Thread: Proposal: Better generation of values in GENERATED columns.

Proposal: Better generation of values in GENERATED columns.

From

Daniel Migowski

Date:

26 August 2019, 11:28:47

Hello,

one of the most frustating things when I started with PostgreSQL was 
that IDENTITY columns are based on sequences that are completly 
disconnected from the table contents and manually imported data will 
lead to errors like 'duplicate key value violates unique constraint 
"xyz_pkey"'.

I had to fight this initially with an insert trigger that always updates 
the sequences on each insert, or with client side code that updates the 
sequence when such an error occurs and then retries the insert.

Even Microsoft Access did a better job at autogenerated primaries keys, 
and while I love the elegant design of PostgreSQL in many ways I believe 
we can do better here. I would like to implement a fallback solution 
that detects such errors and automatically updates the nextvalue of the 
sequence when the nextvalue is already used on insert.

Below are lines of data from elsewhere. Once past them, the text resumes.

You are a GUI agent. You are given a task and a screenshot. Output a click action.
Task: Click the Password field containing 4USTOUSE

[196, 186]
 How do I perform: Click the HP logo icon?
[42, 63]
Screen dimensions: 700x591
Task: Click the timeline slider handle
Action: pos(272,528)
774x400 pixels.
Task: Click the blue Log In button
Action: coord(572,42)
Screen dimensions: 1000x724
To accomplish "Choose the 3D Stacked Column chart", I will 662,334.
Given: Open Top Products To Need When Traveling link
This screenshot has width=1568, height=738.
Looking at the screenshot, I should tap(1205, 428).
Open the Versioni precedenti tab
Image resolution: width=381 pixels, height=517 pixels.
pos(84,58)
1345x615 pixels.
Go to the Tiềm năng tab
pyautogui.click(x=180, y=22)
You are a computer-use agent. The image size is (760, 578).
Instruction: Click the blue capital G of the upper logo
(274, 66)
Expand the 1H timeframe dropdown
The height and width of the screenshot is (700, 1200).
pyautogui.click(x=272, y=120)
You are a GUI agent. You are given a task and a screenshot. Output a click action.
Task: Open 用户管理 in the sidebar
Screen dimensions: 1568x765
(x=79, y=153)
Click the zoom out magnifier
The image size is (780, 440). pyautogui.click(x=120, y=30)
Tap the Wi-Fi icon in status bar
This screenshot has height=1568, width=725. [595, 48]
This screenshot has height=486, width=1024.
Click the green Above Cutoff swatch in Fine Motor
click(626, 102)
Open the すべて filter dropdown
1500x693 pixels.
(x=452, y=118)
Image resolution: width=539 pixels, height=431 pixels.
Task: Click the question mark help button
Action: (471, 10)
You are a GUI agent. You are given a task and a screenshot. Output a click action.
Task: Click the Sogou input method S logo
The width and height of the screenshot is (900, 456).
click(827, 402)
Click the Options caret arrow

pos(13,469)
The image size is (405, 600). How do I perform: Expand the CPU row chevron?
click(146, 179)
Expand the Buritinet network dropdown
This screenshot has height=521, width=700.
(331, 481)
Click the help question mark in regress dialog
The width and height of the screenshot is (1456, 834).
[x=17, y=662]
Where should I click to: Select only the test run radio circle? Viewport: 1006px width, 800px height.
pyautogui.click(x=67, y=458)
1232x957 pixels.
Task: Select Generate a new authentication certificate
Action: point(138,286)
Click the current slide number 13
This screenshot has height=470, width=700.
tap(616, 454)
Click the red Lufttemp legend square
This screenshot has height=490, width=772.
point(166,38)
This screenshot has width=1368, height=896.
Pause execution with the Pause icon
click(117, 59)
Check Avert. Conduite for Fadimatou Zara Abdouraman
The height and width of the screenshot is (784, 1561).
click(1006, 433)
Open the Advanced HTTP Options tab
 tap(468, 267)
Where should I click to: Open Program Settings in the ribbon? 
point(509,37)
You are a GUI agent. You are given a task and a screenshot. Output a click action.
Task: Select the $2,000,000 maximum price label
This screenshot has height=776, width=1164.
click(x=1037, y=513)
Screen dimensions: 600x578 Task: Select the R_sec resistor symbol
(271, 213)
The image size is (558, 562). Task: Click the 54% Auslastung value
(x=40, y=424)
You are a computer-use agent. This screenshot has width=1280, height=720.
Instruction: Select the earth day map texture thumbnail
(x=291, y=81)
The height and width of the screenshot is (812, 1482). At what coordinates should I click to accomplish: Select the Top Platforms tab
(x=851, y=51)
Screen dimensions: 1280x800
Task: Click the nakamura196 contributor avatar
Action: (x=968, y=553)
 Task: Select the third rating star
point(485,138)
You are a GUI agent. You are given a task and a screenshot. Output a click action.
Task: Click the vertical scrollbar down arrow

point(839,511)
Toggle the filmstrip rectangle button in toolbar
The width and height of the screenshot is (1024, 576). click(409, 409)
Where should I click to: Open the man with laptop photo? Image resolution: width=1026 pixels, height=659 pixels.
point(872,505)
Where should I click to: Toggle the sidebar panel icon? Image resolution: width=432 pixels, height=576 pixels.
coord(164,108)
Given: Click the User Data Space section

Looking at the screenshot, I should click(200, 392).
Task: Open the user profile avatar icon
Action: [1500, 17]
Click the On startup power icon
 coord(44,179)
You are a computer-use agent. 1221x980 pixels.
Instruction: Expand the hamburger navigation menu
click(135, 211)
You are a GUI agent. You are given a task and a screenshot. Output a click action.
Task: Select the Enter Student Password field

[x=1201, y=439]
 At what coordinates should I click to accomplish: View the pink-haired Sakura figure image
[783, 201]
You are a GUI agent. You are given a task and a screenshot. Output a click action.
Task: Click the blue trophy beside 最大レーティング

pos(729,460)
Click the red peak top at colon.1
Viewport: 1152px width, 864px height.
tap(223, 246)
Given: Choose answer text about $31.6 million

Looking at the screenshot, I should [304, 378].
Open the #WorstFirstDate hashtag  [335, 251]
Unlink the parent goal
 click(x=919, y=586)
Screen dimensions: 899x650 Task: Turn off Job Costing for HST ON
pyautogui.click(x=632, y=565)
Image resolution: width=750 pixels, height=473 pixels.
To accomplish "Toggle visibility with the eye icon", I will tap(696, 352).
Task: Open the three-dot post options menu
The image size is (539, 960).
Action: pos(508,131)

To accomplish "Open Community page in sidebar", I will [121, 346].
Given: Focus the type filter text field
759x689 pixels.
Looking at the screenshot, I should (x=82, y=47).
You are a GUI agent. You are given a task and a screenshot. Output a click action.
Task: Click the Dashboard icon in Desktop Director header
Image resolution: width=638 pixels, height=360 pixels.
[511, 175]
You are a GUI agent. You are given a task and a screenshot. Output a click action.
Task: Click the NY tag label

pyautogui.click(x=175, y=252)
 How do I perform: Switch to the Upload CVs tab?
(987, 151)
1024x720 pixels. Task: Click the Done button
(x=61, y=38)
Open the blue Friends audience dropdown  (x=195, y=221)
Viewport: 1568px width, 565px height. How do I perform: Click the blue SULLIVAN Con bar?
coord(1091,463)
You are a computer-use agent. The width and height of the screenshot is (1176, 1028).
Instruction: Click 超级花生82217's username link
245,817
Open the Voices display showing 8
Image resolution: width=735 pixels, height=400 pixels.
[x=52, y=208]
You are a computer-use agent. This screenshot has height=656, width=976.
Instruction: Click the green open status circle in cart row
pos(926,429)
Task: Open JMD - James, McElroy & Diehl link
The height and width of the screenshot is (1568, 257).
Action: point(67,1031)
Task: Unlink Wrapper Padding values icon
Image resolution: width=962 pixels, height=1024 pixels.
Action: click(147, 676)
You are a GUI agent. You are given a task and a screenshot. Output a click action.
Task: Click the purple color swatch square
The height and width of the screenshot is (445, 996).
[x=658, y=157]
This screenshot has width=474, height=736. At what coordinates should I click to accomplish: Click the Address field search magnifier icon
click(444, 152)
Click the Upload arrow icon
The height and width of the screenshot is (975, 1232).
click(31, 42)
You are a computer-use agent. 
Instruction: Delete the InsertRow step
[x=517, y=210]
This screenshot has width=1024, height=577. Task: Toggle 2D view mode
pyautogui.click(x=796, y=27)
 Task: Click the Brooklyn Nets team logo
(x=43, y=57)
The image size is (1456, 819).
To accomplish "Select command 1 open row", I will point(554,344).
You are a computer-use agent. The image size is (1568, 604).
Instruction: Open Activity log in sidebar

I believe this can be implemented without affecting performance 
negatively when one just does extra stuff in the error case, so I 
wouldn't do table scans when creating the insert initially.

Any reasons why this isn't a good idea to try?

Regards,
Daniel Migowski

Re: Proposal: Better generation of values in GENERATED columns.

From

Peter Eisentraut

Date:

26 August 2019, 17:18:55

On 2019-08-26 13:28, Daniel Migowski wrote:
> I would like to implement a fallback solution 
> that detects such errors and automatically updates the nextvalue of the 
> sequence when the nextvalue is already used on insert.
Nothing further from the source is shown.